Google Indexing URLs blocked by robots.txt - Google Search and SEO forum at WebmasterWorld - WebmasterWorld

Forum Moderators: Robert Charlton & goodroi

Message Too Old, No Replies

Google Indexing URLs blocked by robots.txt

benjones

1:05 pm on Feb 27, 2007 (gmt 0)

10+ Year Member

Hi,

We recently made a change to our site regarding the link tags in the HTML. We run a site for classifieds and the detail of the advert pops in a new window.

Before Feb the actual href element only included a '#' to stop it loading a URL and an onclick statement actually handled the javascript window popup.

When we redesigned the site after Feb, the href now included the real URL to the popup but the onclick still takes care of the javascript popup, returning false to stop the href from taking effect.

The scripts that popup the advert detail are actually in our robots.txt file and Google has been keeping away from them for a few years now, however what we saw since the relaunch is that Google is now indexing the URL's for the popups, it doesnt seem to be actually going to the pages, but just listing the URL's it comes across as there isn't a cached page or page title in the listings!

Can someone please let me know if this behaviour is correct? Is Google just indexing the URL's and ignoring the pages?

thanks,

Ben

jdMorgan

1:49 pm on Feb 27, 2007 (gmt 0)

WebmasterWorld Senior Member

10+ Year Member

Robots.txt has nothing to do with indexing -- defined as putting the URL in the index. As designed, robots.txt asks robots not to *fetch* the Disallowed URL.

As such, it was intended primarily as a bandwidth control mechanism, for example, to keep robots from spidering 'infinite' dynamic URL spaces in cgi-bin directories.

Therefore, what you are seeing is that Googlebot has complied with your robots.txt by not actually fetching the pages, despite finding their URLs on the pages that it is allowed to fetch. As a result, you get what we have traditionally been calling a "URL-only listing" in the SERPs. This is because Google and several of the other majors have been pursuing what they call the "deep Web," and seem to think that there is some great value in these URL-only listings (I disagree, but then, I wasn't asked). ;)
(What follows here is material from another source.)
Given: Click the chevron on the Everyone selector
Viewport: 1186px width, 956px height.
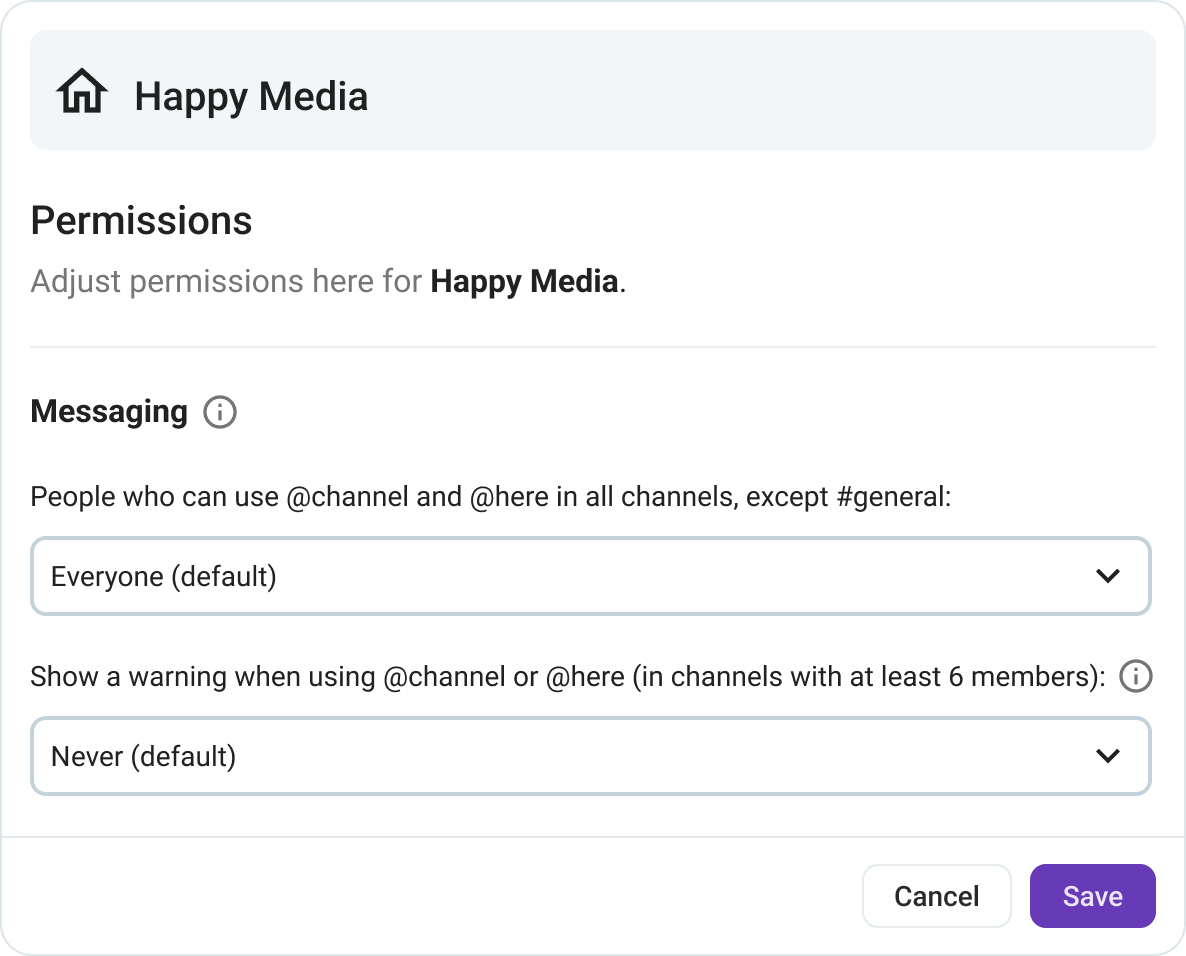Looking at the screenshot, I should click(x=1107, y=576).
If you want to eliminate these listings, you should *allow* the pages to be fetched by removing their Disallow lines in robots.txt, and instead use the on-page HTML <meta name="robots" content="noindex,nofollow"> tag. This functions differently, and results in the "don't mention it" behaviour you want.

Remember that in order to read this meta-tag, the spider must fetch the page, so both steps must be done -- The Disallow for the page must be removed from robots.txt in order for its meta-tag can be read.

More info: [robotstxt.org...]

Jim